Molly’s mind is a little sponge right now, and I feel kinda bad for the lessons I am accidentally teaching her about the way she should move her body.
The words “baby” and “belly” are pretty close, but she uses them interchangeably, presumably because she thinks everyone is supposed to have a baby in their tummy. She taps on her own and says, “baby!” all the time. This is unnerving.
The poor thing is very confused about my shrinking lap.
She used to plop down and there’d be plenty of room to spare for her pile of books. Now, she sits on the edge of my knees and sort of scoots back as far as she can, butting her little rump up against her sister over and over until she looks back at me confused. I can’t help ya, kid.

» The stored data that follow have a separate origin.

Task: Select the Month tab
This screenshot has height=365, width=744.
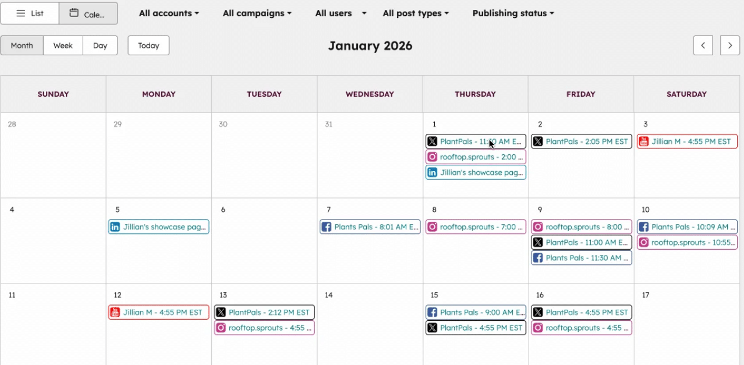Action: coord(22,45)

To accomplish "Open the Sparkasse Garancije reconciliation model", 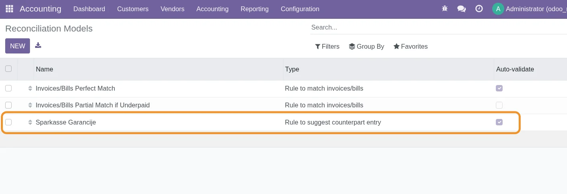I will coord(66,122).
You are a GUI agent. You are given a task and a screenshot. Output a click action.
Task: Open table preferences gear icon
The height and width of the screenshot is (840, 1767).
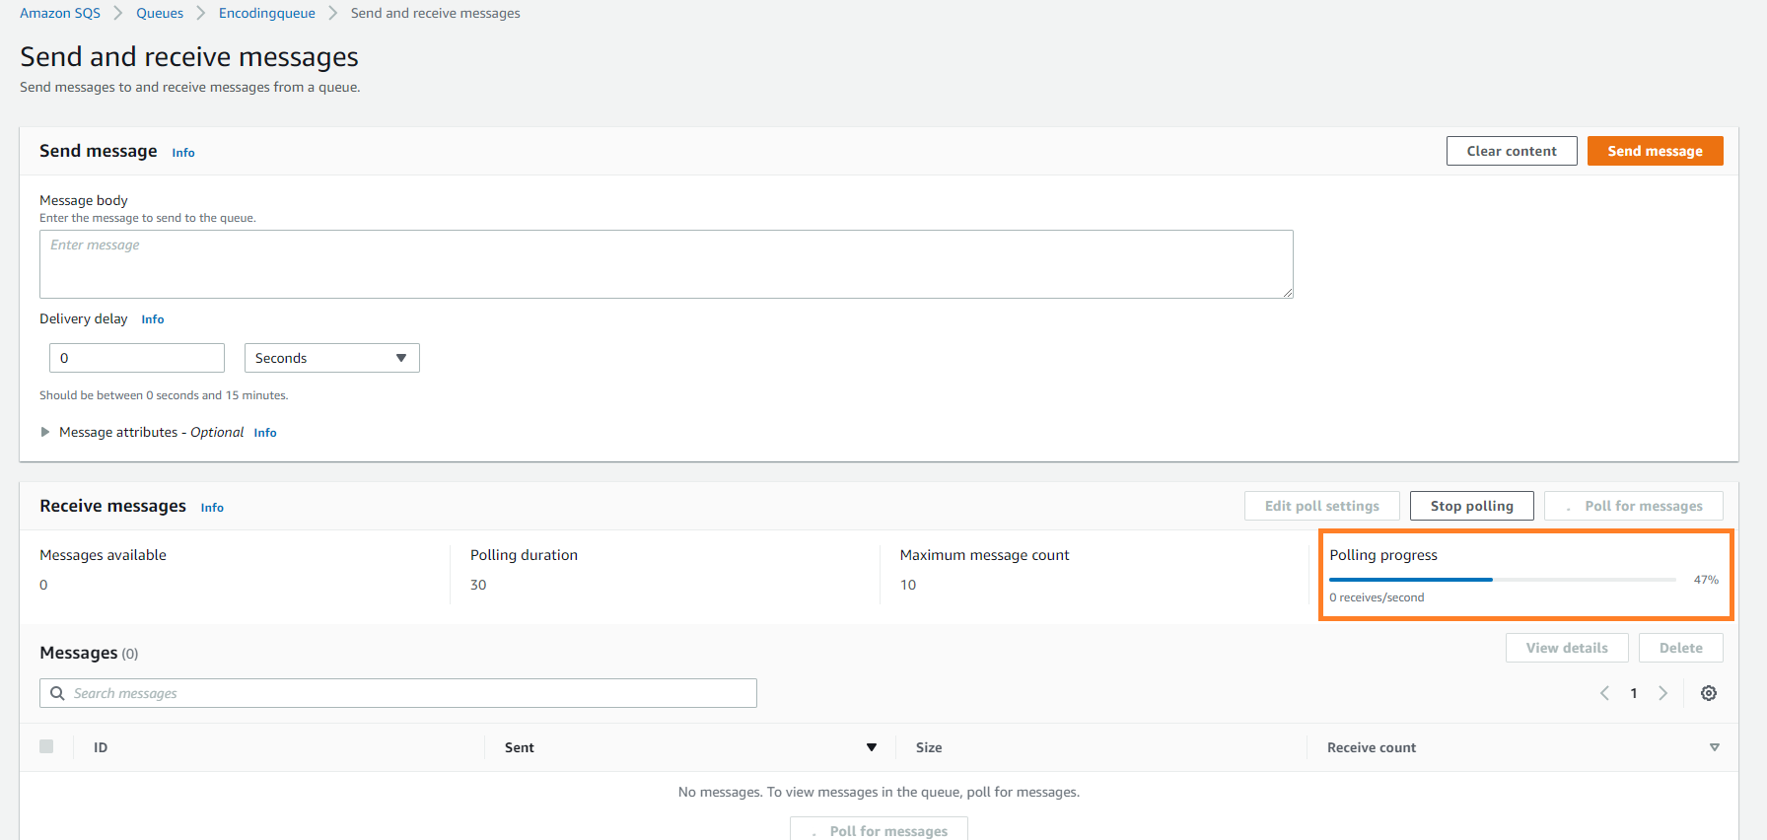tap(1709, 693)
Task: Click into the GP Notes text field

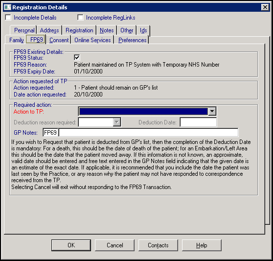Action: pos(149,133)
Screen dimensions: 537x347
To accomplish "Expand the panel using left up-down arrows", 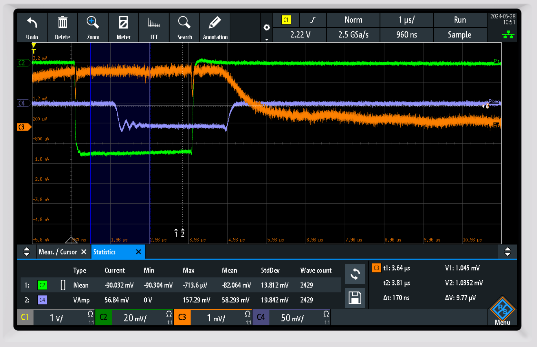I will click(27, 252).
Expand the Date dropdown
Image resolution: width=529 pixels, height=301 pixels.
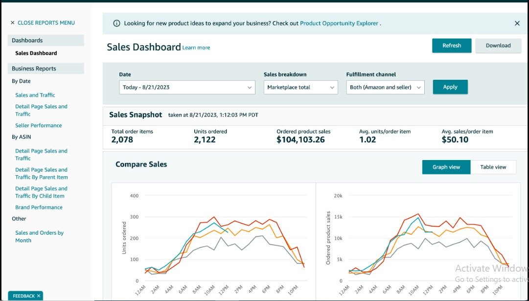tap(187, 87)
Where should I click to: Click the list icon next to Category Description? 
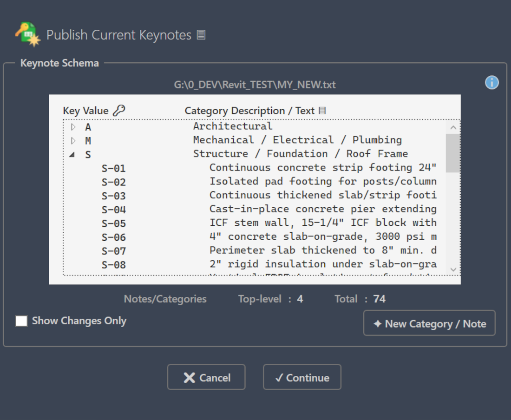pyautogui.click(x=322, y=111)
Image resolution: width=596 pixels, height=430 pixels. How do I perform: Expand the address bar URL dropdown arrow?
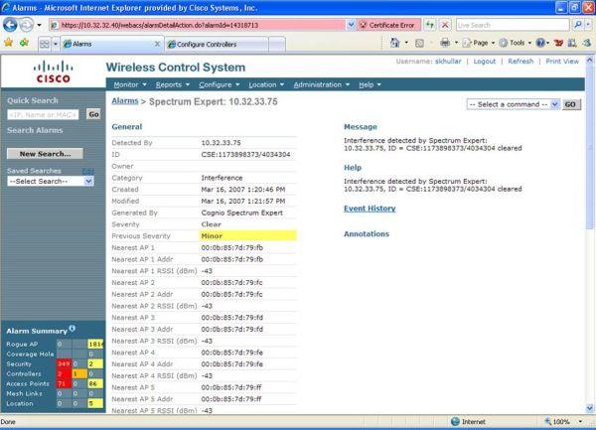point(351,25)

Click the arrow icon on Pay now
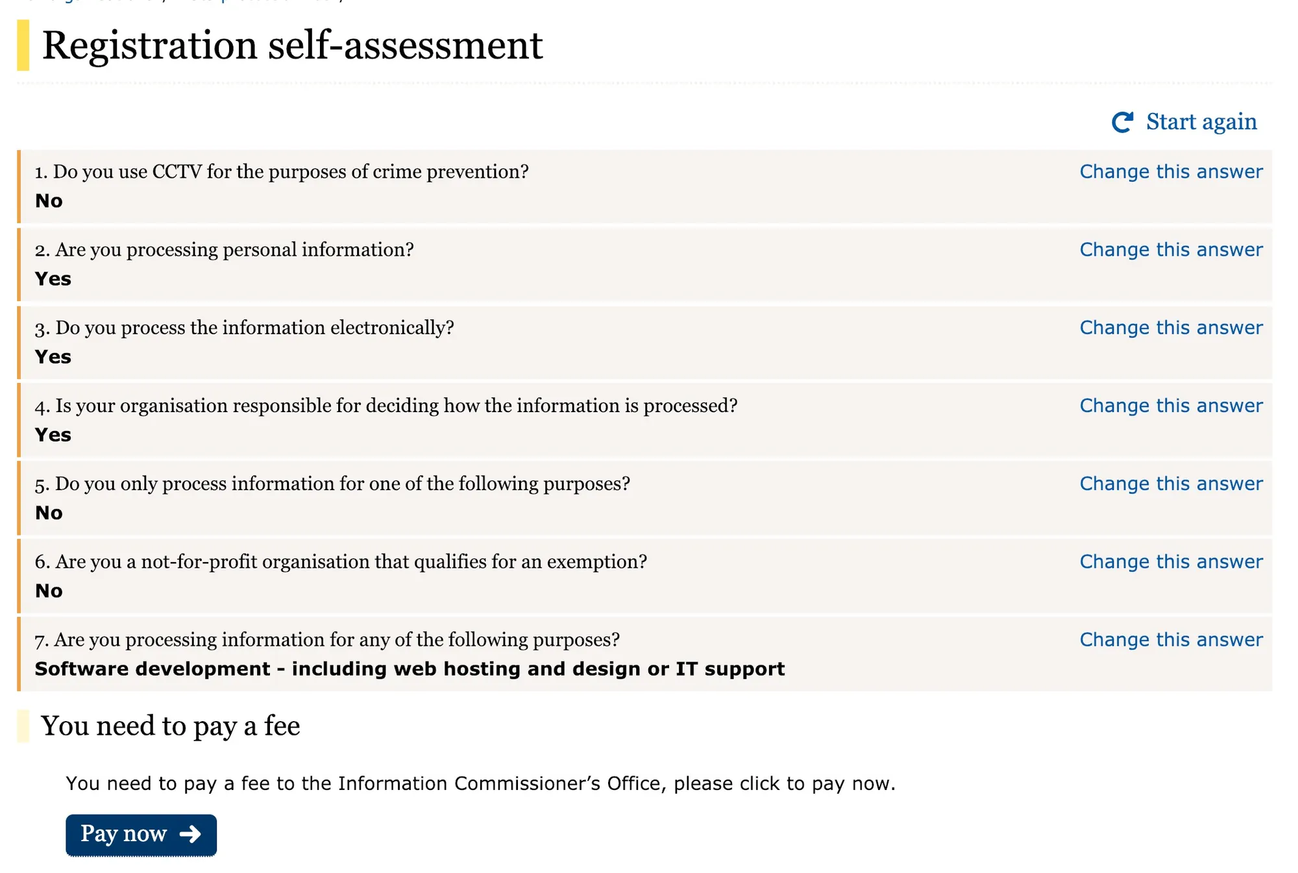[x=190, y=834]
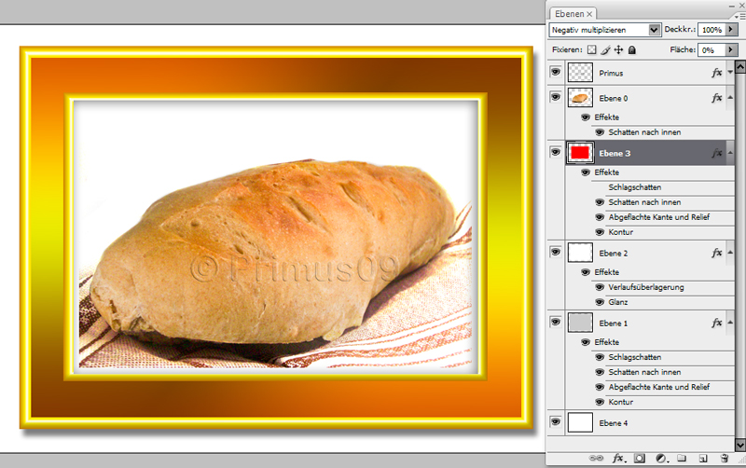746x468 pixels.
Task: Lock layer position with move icon
Action: pyautogui.click(x=618, y=49)

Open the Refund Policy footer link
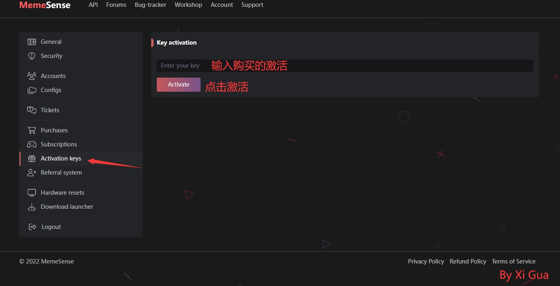click(468, 261)
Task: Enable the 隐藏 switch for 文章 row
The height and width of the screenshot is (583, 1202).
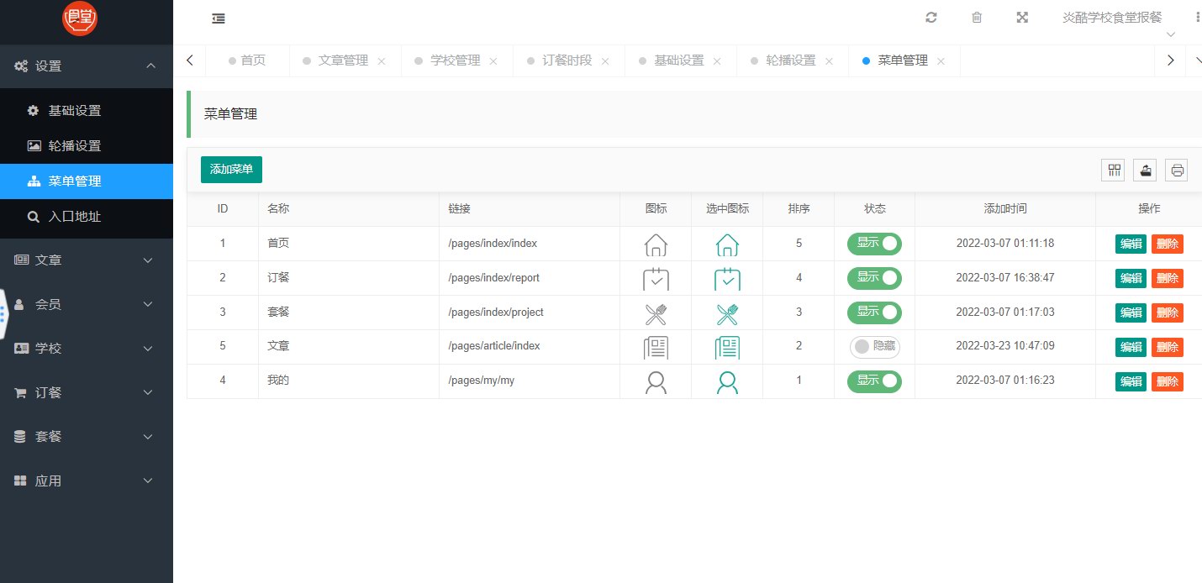Action: 874,346
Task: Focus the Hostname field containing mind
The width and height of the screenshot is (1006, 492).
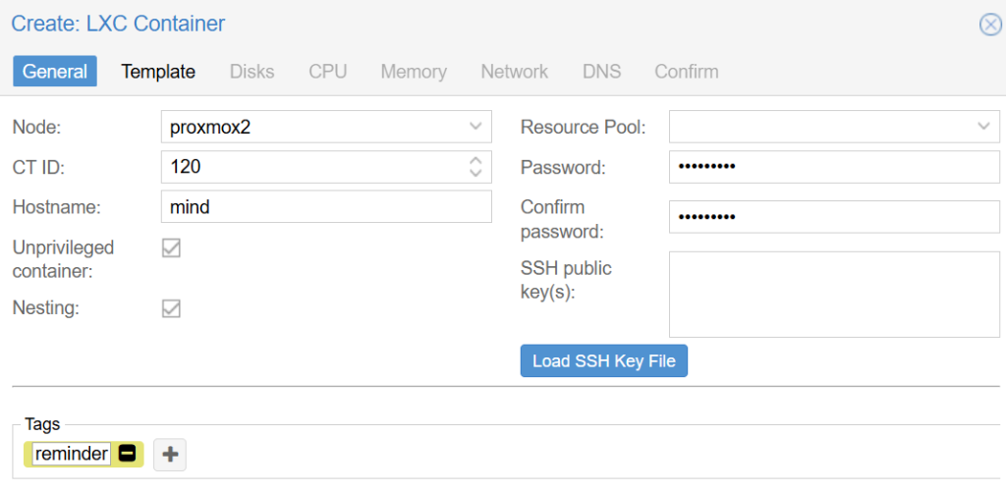Action: pyautogui.click(x=326, y=206)
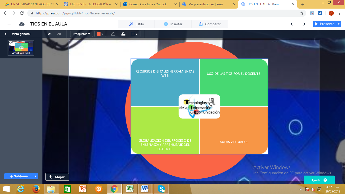Open the Subtema dropdown arrow
Screen dimensions: 345x194
click(36, 176)
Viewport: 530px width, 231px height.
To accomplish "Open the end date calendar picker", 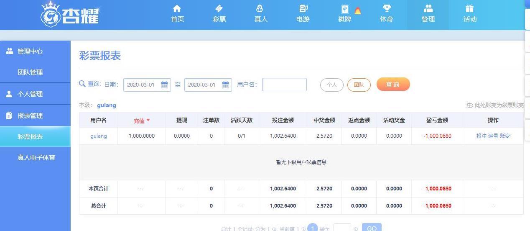I will (x=225, y=85).
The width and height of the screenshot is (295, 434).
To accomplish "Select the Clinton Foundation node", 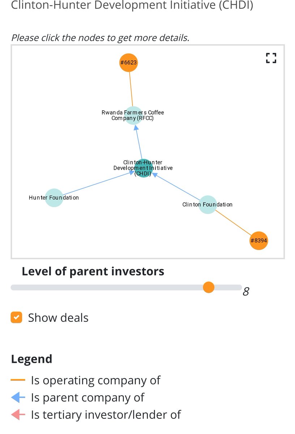I will tap(208, 205).
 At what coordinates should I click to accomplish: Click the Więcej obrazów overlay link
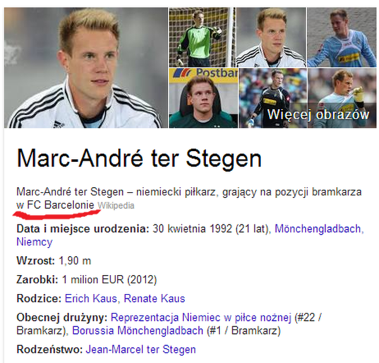click(318, 114)
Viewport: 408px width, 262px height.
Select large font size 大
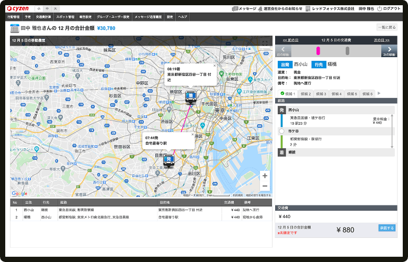55,9
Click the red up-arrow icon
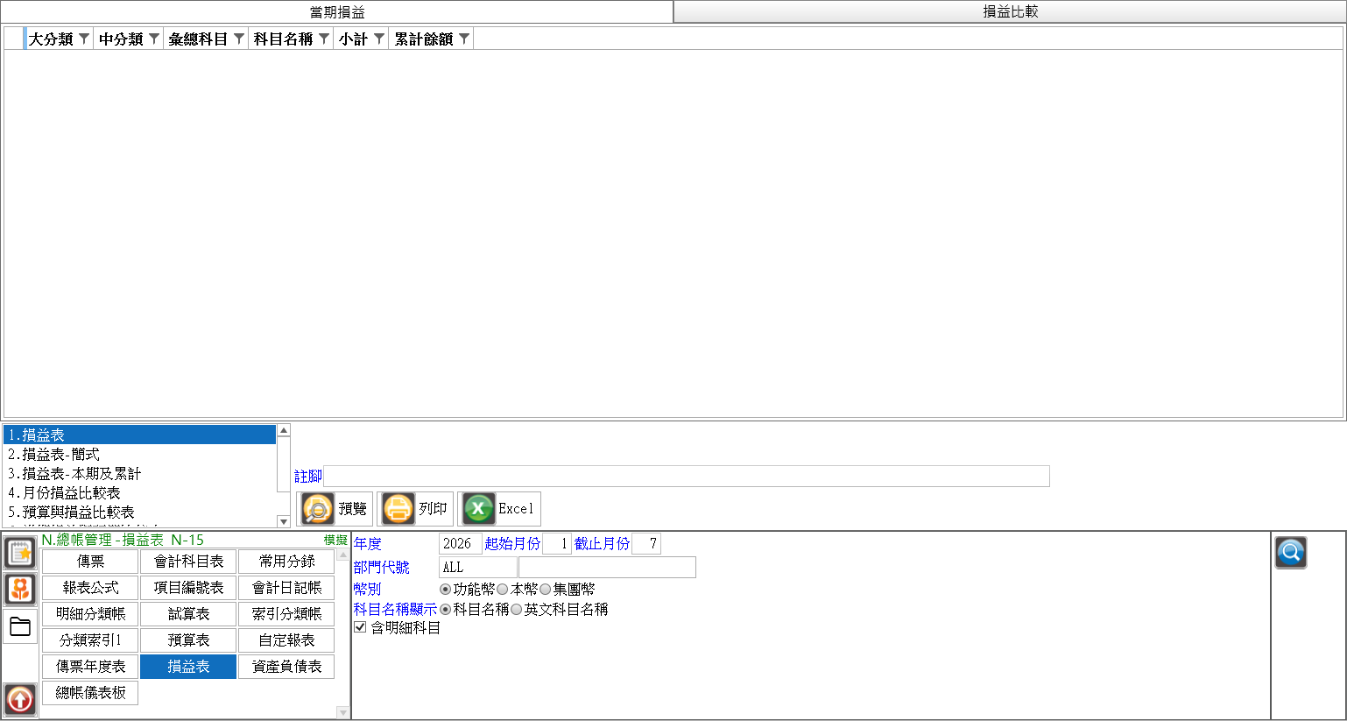Screen dimensions: 1347x721 [20, 699]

Then, there’s the grunting.
Every time I get up off the couch or bend over to pick something up, my flesh-covered basketball abdomen requires that I moan and groan like a retiree who’s forgotten to take arthritis medication. Molly has picked up on this, and I’m pretty sure she thinks that women are supposed to walk and move that way, and she grunts and moans around the house in a way that is more than sympathetic. It’s her normal!
The other day I think my ankle crushed under the weight of my body or something, so I’ve been limping a little on my right leg, and I’m sure she’ll catch on to that later this weekend.
Why did she have to start being so damn observant during the third trimester?!